Start of Passage to read
At the center of the euthanasia debate are doctors. In their hands is the authority to act with regard to the early termination of human life. When doctors graduate from medical school, who should decide if they live or die? The parents? The patients? The government? In a perfect world, such a cruel question would never be asked. Not long ago, doctors were seen as an integral part of the community where they practiced. Today, unable to make house calls, relying on exorbitant fees, often able to communicate only with their own kind, physicians are segregated and distanced from their patients and, indeed, from life itself.
The question for any compassionate person is this: Should doctors, whose very existence may be tragically painful for them and their loved ones, have the right to die? Doctors are often doomed to a life of dependency. We know of several who are not even able to shop for groceries, do their laundry, fix their Mercedes or even clean up after themselves. Instead, they must hire attendants to perform the very basic functions that most of us take for granted. Doctors are also pathetically reliant upon nurses to tell them how well they are doing, cover up errors and run interference with patients and their families.
End of Passage to read
- [Problem set]
a. From the passage on doctors and euthanasia, reproduce word for word the part that opens with the words containing "At the center" and closes with "from life itself.".
b. In the passage on doctors and euthanasia, what three things are doctors said to rely on nurses to do?
Start of Supplied records
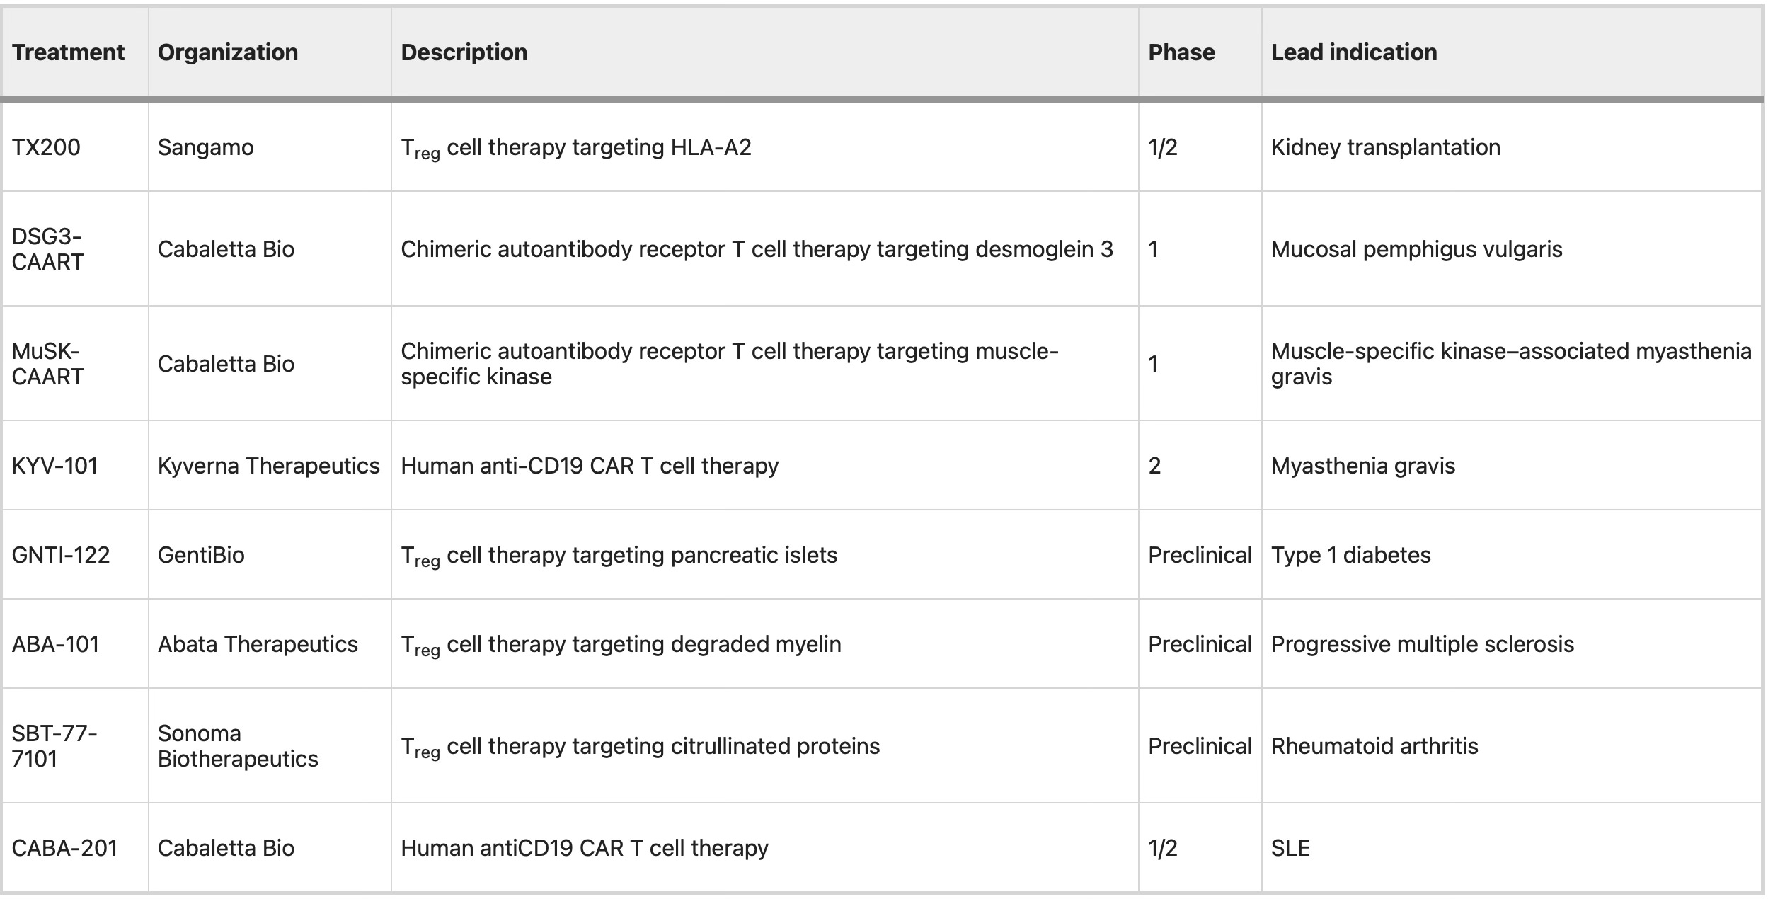Screen dimensions: 1768x899
Task: Click the Treatment column header
Action: click(68, 52)
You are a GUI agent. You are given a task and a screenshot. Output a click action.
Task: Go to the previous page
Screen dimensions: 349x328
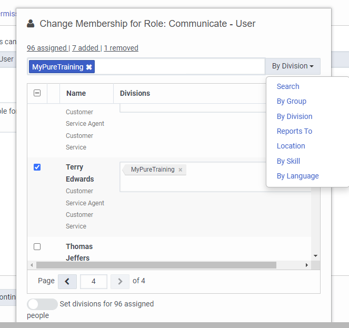point(67,281)
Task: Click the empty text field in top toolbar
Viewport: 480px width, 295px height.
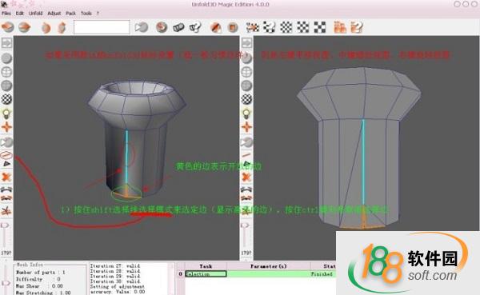Action: pos(102,27)
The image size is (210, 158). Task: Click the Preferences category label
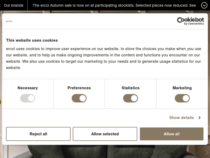(x=79, y=88)

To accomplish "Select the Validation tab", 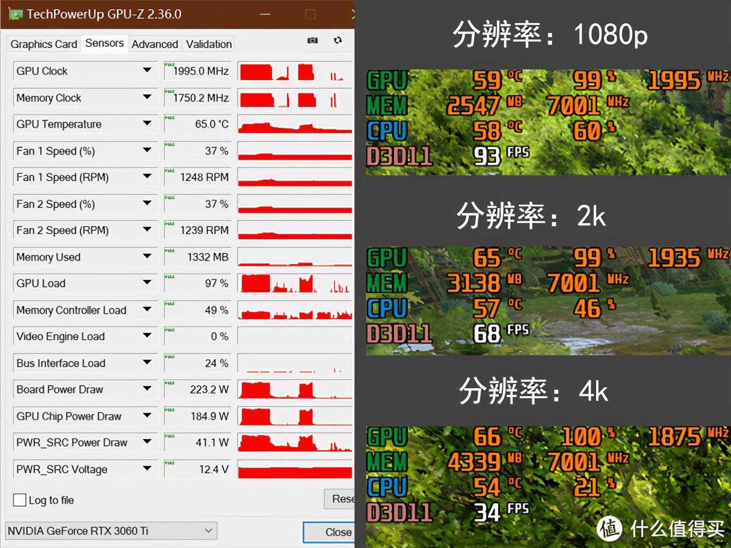I will pos(209,44).
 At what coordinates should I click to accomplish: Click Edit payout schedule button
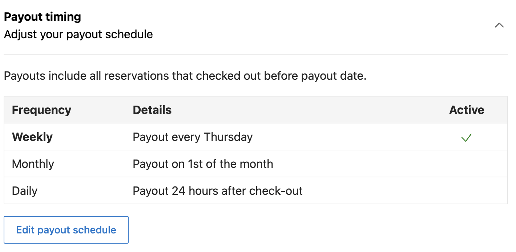click(66, 230)
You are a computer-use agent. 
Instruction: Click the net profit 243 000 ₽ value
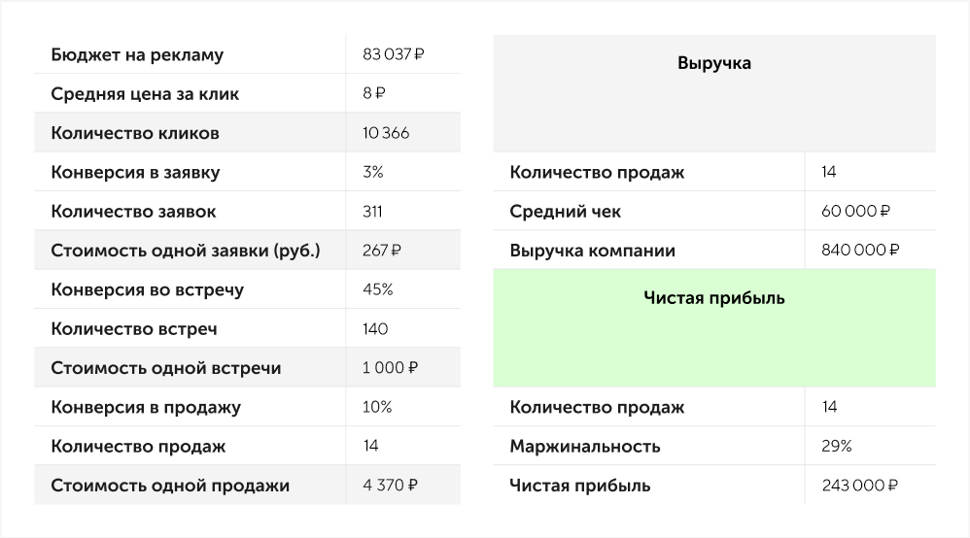click(860, 486)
End of Supplied records
- [Responses to the tasks]
a.
At the center of the euthanasia debate are doctors. In their hands is the authority to act with regard to the early termination of human life. When doctors graduate from medical school, who should decide if they live or die? The parents? The patients? The government? In a perfect world, such a cruel question would never be asked. Not long ago, doctors were seen as an integral part of the community where they practiced. Today, unable to make house calls, relying on exorbitant fees, often able to communicate only with their own kind, physicians are segregated and distanced from their patients and, indeed, from life itself.

b. Tell them how well they are doing, cover up errors and run interference with patients and their families.